ECLI:NL:RVS:2019:1902
Raad van State
- Voorlopige voorziening
- J.J. van Eck
- Rechtspraak.nl
Voorlopige voorziening in vreemdelingenzaak met betrekking tot uitzetting
Op 11 juni 2019 heeft de voorzieningenrechter van de Afdeling bestuursrechtspraak van de Raad van State uitspraak gedaan in een zaak betreffende een verzoek om voorlopige voorziening van een vreemdeling. De vreemdeling had eerder een aanvraag ingediend bij de staatssecretaris van Justitie en Veiligheid om te bepalen dat zijn uitzetting achterwege blijft, welke aanvraag op 30 augustus 2018 was afgewezen. Na een ongegrond verklaard bezwaar op 29 november 2018, heeft de rechtbank Den Haag op 23 april 2019 het beroep van de vreemdeling tegen deze afwijzing eveneens ongegrond verklaard. Hierop heeft de vreemdeling hoger beroep ingesteld en verzocht om een voorlopige voorziening.
De vreemdeling verzocht de voorzieningenrechter om te bepalen dat hij niet zou worden uitgezet totdat er op het hoger beroep was beslist, en dat hij gedurende deze periode opvang en verstrekkingen zou ontvangen op basis van de Wet Centraal Orgaan opvang asielzoekers. De voorzieningenrechter heeft het verzoek in het licht van eerdere uitspraken, waaronder ECLI:NL:RVS:2019:457, voor toewijzing in aanmerking laten komen.
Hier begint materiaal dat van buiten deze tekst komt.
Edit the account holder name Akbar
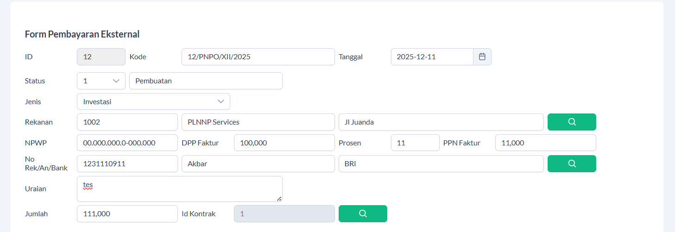 click(x=258, y=163)
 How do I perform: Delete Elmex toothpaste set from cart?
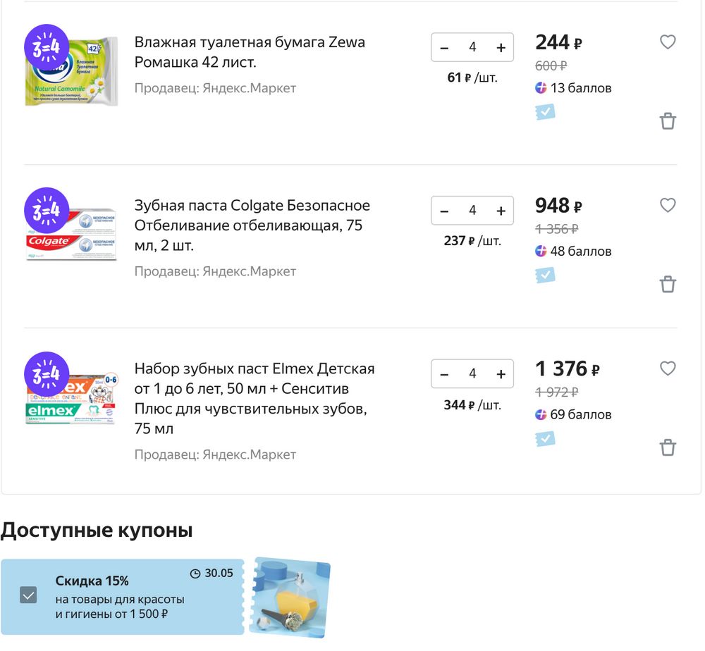click(668, 448)
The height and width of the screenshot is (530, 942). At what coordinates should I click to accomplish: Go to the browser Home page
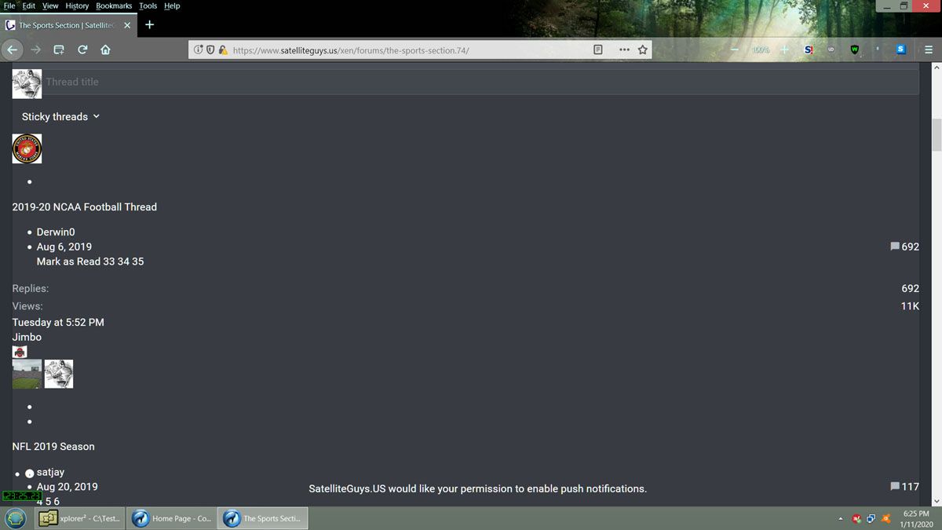click(x=105, y=49)
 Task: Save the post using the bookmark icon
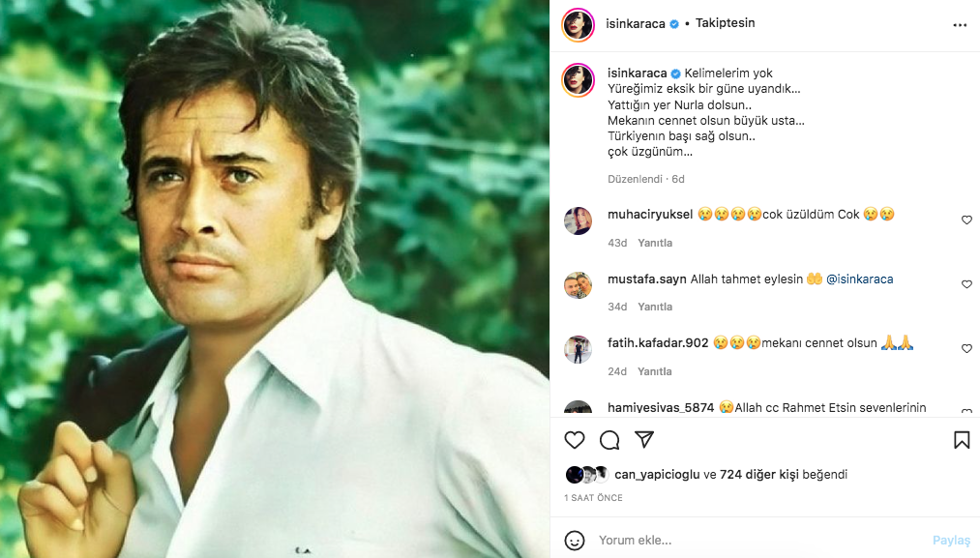tap(961, 439)
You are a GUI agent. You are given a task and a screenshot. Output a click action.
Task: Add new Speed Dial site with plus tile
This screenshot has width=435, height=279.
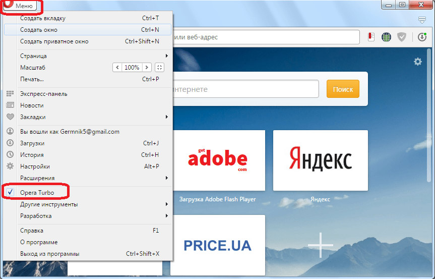coord(321,245)
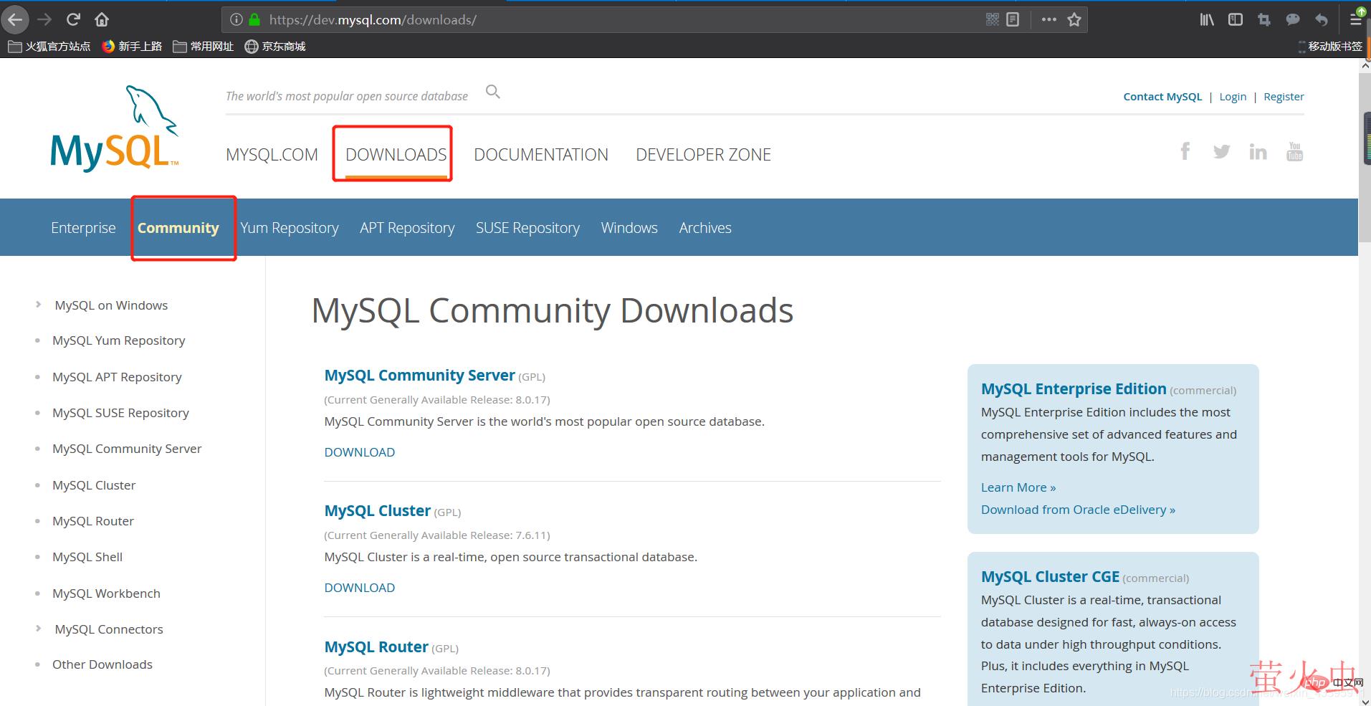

In de beslissing heeft de voorzieningenrechter bepaald dat de vreemdeling niet mag worden uitgezet totdat er een beslissing is genomen op het hoger beroep. Tevens is de minister van Justitie en Veiligheid veroordeeld tot vergoeding van de proceskosten van de vreemdeling, die zijn opgelopen tot € 512,00, geheel toe te rekenen aan beroepsmatige rechtsbijstand. De uitspraak is openbaar gedaan op 11 juni 2019.